Week 47: From Decision Trees to Ensemble Methods, Random Forests and Boosting Methods

Loading [MathJax]/extensions/TeX/boldsymbol.js

Classification tree, how to split nodes

If our targets are the outcome of a classification process that takes for example $k=1,2,\dots,K$ values, the only thing we need to think of is to set up the splitting criteria for each node.
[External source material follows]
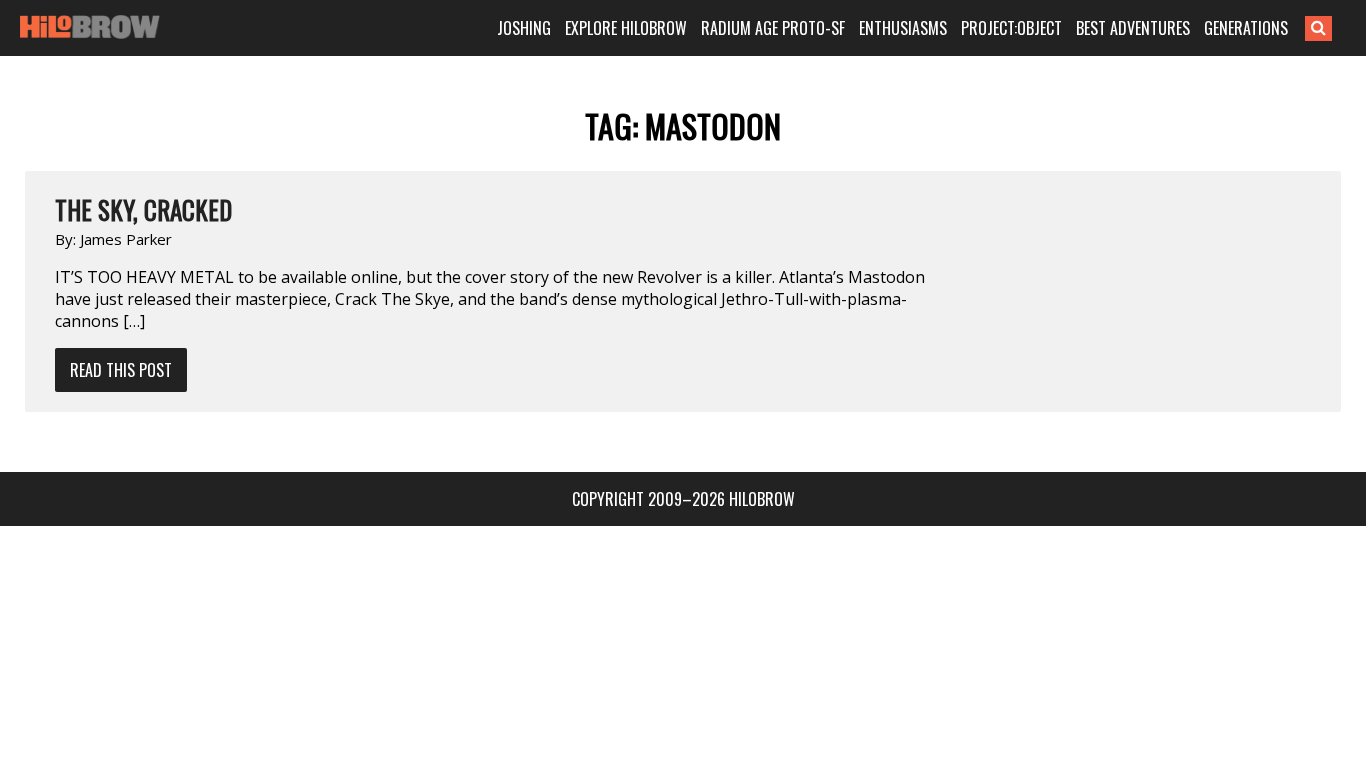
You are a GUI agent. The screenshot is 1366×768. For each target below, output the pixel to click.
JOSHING (524, 28)
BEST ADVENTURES (1133, 28)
We define a PDF $p_{mk}$ that represents the number of observations of a class $k$ in a region $R_m$ with $N_m$ observations. We represent this likelihood function in terms of the proportion $I(y_i=k)$ of observations of this class in the region $R_m$ as

$p_{mk} = \frac{1}{N_m}\sum_{x_i\in R_m}I(y_i=k).$

We let $p_{mk}$ represent the majority class of observations in region $m$ . The three most common ways of splitting a node are given by

Misclassification error

$p_{mk} = \frac{1}{N_m}\sum_{x_i\in R_m}I(y_i\ne k) = 1-p_{mk}.$

Gini index $g$

$g = \sum_{k=1}^K p_{mk}(1-p_{mk}).$

Information entropy or just entropy $s$

$s = -\sum_{k=1}^K p_{mk}\log{p_{mk}}.$